ASSIGNED TASK: From first line to last, output the records below exactly.

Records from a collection
Content starts

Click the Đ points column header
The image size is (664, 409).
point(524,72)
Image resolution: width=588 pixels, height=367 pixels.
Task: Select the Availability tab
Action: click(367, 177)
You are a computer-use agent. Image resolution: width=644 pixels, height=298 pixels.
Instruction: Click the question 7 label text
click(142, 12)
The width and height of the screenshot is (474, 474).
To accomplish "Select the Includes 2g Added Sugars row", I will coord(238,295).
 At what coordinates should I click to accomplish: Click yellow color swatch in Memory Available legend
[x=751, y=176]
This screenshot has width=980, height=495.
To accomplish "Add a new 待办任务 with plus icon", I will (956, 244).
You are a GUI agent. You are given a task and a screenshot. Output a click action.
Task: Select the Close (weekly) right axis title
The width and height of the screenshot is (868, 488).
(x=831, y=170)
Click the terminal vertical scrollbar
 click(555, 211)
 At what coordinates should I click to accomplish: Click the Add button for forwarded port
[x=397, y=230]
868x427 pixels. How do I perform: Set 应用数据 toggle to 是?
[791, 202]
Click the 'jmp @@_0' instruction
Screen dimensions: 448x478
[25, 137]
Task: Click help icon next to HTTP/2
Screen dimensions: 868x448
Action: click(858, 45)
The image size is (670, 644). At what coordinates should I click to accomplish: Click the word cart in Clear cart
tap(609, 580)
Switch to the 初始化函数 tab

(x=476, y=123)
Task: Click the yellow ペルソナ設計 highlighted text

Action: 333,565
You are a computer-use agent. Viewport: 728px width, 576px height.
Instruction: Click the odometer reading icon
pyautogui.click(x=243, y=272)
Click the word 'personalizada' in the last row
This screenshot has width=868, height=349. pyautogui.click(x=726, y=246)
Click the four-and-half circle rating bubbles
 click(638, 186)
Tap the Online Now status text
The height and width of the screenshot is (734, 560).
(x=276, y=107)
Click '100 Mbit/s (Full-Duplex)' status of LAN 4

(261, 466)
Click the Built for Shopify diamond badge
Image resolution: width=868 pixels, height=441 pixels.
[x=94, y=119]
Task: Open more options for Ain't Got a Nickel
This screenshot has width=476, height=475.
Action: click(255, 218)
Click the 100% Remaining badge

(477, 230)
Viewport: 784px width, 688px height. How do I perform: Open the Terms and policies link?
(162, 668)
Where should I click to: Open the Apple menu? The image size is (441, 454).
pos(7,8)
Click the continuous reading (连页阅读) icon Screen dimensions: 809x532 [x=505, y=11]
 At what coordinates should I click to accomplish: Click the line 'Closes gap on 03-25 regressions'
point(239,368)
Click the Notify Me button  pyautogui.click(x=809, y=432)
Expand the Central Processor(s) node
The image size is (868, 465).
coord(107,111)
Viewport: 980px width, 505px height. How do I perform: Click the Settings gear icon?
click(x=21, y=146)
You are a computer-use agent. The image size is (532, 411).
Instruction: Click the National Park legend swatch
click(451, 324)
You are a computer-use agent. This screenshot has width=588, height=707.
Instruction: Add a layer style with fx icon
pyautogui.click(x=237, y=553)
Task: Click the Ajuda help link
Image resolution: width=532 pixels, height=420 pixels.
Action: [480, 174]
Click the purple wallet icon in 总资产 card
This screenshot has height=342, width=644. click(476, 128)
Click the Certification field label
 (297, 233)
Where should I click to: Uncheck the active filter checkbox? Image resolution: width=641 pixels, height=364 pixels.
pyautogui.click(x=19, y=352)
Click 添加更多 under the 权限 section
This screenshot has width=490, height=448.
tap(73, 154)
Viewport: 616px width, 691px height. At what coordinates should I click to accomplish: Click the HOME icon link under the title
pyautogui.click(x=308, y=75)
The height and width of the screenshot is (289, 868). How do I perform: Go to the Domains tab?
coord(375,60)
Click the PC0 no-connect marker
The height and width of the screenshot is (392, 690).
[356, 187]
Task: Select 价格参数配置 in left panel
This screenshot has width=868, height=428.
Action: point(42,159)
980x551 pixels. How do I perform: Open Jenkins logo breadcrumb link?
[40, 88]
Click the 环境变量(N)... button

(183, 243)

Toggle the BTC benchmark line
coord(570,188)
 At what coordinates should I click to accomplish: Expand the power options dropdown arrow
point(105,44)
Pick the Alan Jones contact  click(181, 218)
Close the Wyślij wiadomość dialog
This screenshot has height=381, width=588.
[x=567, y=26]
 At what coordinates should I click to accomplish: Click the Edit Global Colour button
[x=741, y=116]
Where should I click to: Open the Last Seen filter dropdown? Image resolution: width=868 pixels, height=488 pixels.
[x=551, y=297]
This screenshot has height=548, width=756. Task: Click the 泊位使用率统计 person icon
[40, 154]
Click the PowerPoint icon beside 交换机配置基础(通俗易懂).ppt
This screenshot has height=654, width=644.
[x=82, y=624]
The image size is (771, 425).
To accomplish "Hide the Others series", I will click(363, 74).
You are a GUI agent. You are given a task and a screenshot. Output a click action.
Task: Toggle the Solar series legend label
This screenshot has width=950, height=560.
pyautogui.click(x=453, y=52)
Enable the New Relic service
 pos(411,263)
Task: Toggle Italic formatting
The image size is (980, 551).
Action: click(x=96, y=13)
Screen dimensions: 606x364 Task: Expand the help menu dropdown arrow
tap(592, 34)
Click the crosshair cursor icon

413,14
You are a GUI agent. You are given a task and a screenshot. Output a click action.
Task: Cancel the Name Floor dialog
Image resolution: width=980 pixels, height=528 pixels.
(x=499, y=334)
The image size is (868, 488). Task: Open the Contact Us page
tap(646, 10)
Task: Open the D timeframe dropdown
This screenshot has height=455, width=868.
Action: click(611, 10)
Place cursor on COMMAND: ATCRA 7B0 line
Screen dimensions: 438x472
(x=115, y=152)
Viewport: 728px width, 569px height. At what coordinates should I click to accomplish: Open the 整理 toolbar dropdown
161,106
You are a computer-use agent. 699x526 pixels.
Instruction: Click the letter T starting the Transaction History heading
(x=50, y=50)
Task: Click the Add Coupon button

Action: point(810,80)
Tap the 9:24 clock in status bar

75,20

Content ends

RESPONSE TO THE TASK:
Click the Đ points column header
The image size is (664, 409).
point(524,72)
Image resolution: width=588 pixels, height=367 pixels.
Task: Select the Availability tab
Action: click(367, 177)
You are a computer-use agent. Image resolution: width=644 pixels, height=298 pixels.
Instruction: Click the question 7 label text
click(142, 12)
The width and height of the screenshot is (474, 474).
To accomplish "Select the Includes 2g Added Sugars row", I will coord(238,295).
 At what coordinates should I click to accomplish: Click yellow color swatch in Memory Available legend
[x=751, y=176]
This screenshot has width=980, height=495.
To accomplish "Add a new 待办任务 with plus icon", I will (956, 244).
You are a GUI agent. You are given a task and a screenshot. Output a click action.
Task: Select the Close (weekly) right axis title
The width and height of the screenshot is (868, 488).
(x=831, y=170)
Click the terminal vertical scrollbar
 click(555, 211)
 At what coordinates should I click to accomplish: Click the Add button for forwarded port
[x=397, y=230]
868x427 pixels. How do I perform: Set 应用数据 toggle to 是?
[791, 202]
Click the 'jmp @@_0' instruction
Screen dimensions: 448x478
[25, 137]
Task: Click help icon next to HTTP/2
Screen dimensions: 868x448
Action: click(858, 45)
The image size is (670, 644). At what coordinates should I click to accomplish: Click the word cart in Clear cart
tap(609, 580)
Switch to the 初始化函数 tab

(x=476, y=123)
Task: Click the yellow ペルソナ設計 highlighted text

Action: 333,565
You are a computer-use agent. Viewport: 728px width, 576px height.
Instruction: Click the odometer reading icon
pyautogui.click(x=243, y=272)
Click the word 'personalizada' in the last row
This screenshot has width=868, height=349. pyautogui.click(x=726, y=246)
Click the four-and-half circle rating bubbles
 click(638, 186)
Tap the Online Now status text
The height and width of the screenshot is (734, 560).
(x=276, y=107)
Click '100 Mbit/s (Full-Duplex)' status of LAN 4

(261, 466)
Click the Built for Shopify diamond badge
Image resolution: width=868 pixels, height=441 pixels.
[x=94, y=119]
Task: Open more options for Ain't Got a Nickel
This screenshot has width=476, height=475.
Action: click(255, 218)
Click the 100% Remaining badge

(477, 230)
Viewport: 784px width, 688px height. How do I perform: Open the Terms and policies link?
(162, 668)
Where should I click to: Open the Apple menu? The image size is (441, 454).
pos(7,8)
Click the continuous reading (连页阅读) icon Screen dimensions: 809x532 [x=505, y=11]
 At what coordinates should I click to accomplish: Click the line 'Closes gap on 03-25 regressions'
point(239,368)
Click the Notify Me button  pyautogui.click(x=809, y=432)
Expand the Central Processor(s) node
The image size is (868, 465).
coord(107,111)
Viewport: 980px width, 505px height. How do I perform: Click the Settings gear icon?
click(x=21, y=146)
You are a computer-use agent. The image size is (532, 411).
Instruction: Click the National Park legend swatch
click(451, 324)
You are a computer-use agent. This screenshot has width=588, height=707.
Instruction: Add a layer style with fx icon
pyautogui.click(x=237, y=553)
Task: Click the Ajuda help link
Image resolution: width=532 pixels, height=420 pixels.
Action: [480, 174]
Click the purple wallet icon in 总资产 card
This screenshot has height=342, width=644. click(476, 128)
Click the Certification field label
 (297, 233)
Where should I click to: Uncheck the active filter checkbox? Image resolution: width=641 pixels, height=364 pixels.
pyautogui.click(x=19, y=352)
Click 添加更多 under the 权限 section
This screenshot has width=490, height=448.
tap(73, 154)
Viewport: 616px width, 691px height. At what coordinates should I click to accomplish: Click the HOME icon link under the title
pyautogui.click(x=308, y=75)
The height and width of the screenshot is (289, 868). How do I perform: Go to the Domains tab?
coord(375,60)
Click the PC0 no-connect marker
The height and width of the screenshot is (392, 690).
[356, 187]
Task: Select 价格参数配置 in left panel
This screenshot has width=868, height=428.
Action: point(42,159)
980x551 pixels. How do I perform: Open Jenkins logo breadcrumb link?
[40, 88]
Click the 环境变量(N)... button

(183, 243)

Toggle the BTC benchmark line
coord(570,188)
 At what coordinates should I click to accomplish: Expand the power options dropdown arrow
point(105,44)
Pick the Alan Jones contact  click(181, 218)
Close the Wyślij wiadomość dialog
This screenshot has height=381, width=588.
[x=567, y=26]
 At what coordinates should I click to accomplish: Click the Edit Global Colour button
[x=741, y=116]
Where should I click to: Open the Last Seen filter dropdown? Image resolution: width=868 pixels, height=488 pixels.
[x=551, y=297]
This screenshot has height=548, width=756. Task: Click the 泊位使用率统计 person icon
[40, 154]
Click the PowerPoint icon beside 交换机配置基础(通俗易懂).ppt
This screenshot has height=654, width=644.
[x=82, y=624]
The image size is (771, 425).
To accomplish "Hide the Others series", I will click(363, 74).
You are a GUI agent. You are given a task and a screenshot. Output a click action.
Task: Toggle the Solar series legend label
This screenshot has width=950, height=560.
pyautogui.click(x=453, y=52)
Enable the New Relic service
 pos(411,263)
Task: Toggle Italic formatting
The image size is (980, 551).
Action: click(x=96, y=13)
Screen dimensions: 606x364 Task: Expand the help menu dropdown arrow
tap(592, 34)
Click the crosshair cursor icon

413,14
You are a GUI agent. You are given a task and a screenshot. Output a click action.
Task: Cancel the Name Floor dialog
Image resolution: width=980 pixels, height=528 pixels.
(x=499, y=334)
The image size is (868, 488). Task: Open the Contact Us page
tap(646, 10)
Task: Open the D timeframe dropdown
This screenshot has height=455, width=868.
Action: click(611, 10)
Place cursor on COMMAND: ATCRA 7B0 line
Screen dimensions: 438x472
(x=115, y=152)
Viewport: 728px width, 569px height. At what coordinates should I click to accomplish: Open the 整理 toolbar dropdown
161,106
You are a computer-use agent. 699x526 pixels.
Instruction: Click the letter T starting the Transaction History heading
(x=50, y=50)
Task: Click the Add Coupon button

Action: point(810,80)
Tap the 9:24 clock in status bar

75,20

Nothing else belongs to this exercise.